Work order: An exact copy of every entry is the required answer.

Available data:
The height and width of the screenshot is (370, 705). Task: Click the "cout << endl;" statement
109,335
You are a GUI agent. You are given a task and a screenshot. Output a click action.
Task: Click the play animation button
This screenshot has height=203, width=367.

Solution to this exercise:
The height and width of the screenshot is (370, 705). Task: Click the "cout << endl;" statement
109,335
You are a GUI agent. You are given a task and a screenshot. Output a click action.
Task: Click the play animation button
This screenshot has height=203, width=367.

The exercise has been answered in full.